The Class A1 locomotives were painted in crimson lake with yellow and black lining. The LMS crest was carried on the upper cab sides. The initials "NCC" in shaded serif gold capital letters were placed centrally on the tender sides. Number plates were brass with raised digits and edge; they were carried on the lower cab sides with another placed centrally on the back of the tender tank. On the named engines, curved nameplates were fitted above the leading driving wheel splashers. Buffer beams and number plate and name plate backgrounds were painted red. The engine number was applied to the front buffer beam in shaded gold digits.

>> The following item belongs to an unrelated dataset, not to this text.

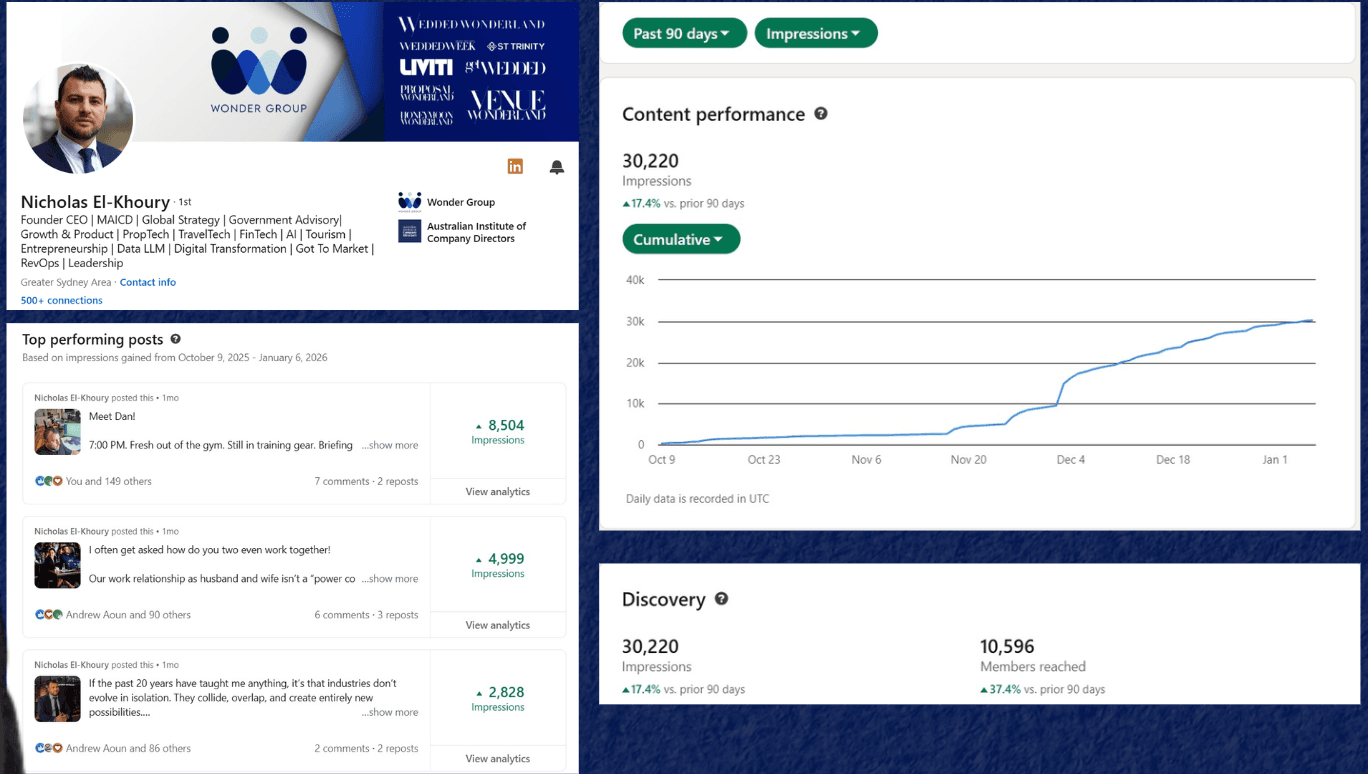Click help icon beside Top performing posts
This screenshot has width=1368, height=774.
(176, 340)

During World War II, the locomotives were painted black with red buffer beams and number plate and name plate backgrounds providing relief.

===UTA===

Under the Ulster Transport Authority, the engines were painted black with vermilion and yellow lining. Buffer beams, name and number plate backgrounds were red and the practice of putting the number on the front buffer beam was continued.

The UTA roundel, 14 in in diameter, with "Ulster Transport" in orange block capitals, lined in red, surrounding a white shield bearing the red hand of Ulster, all on a mid-green background, was placed in the middle of the tender sides.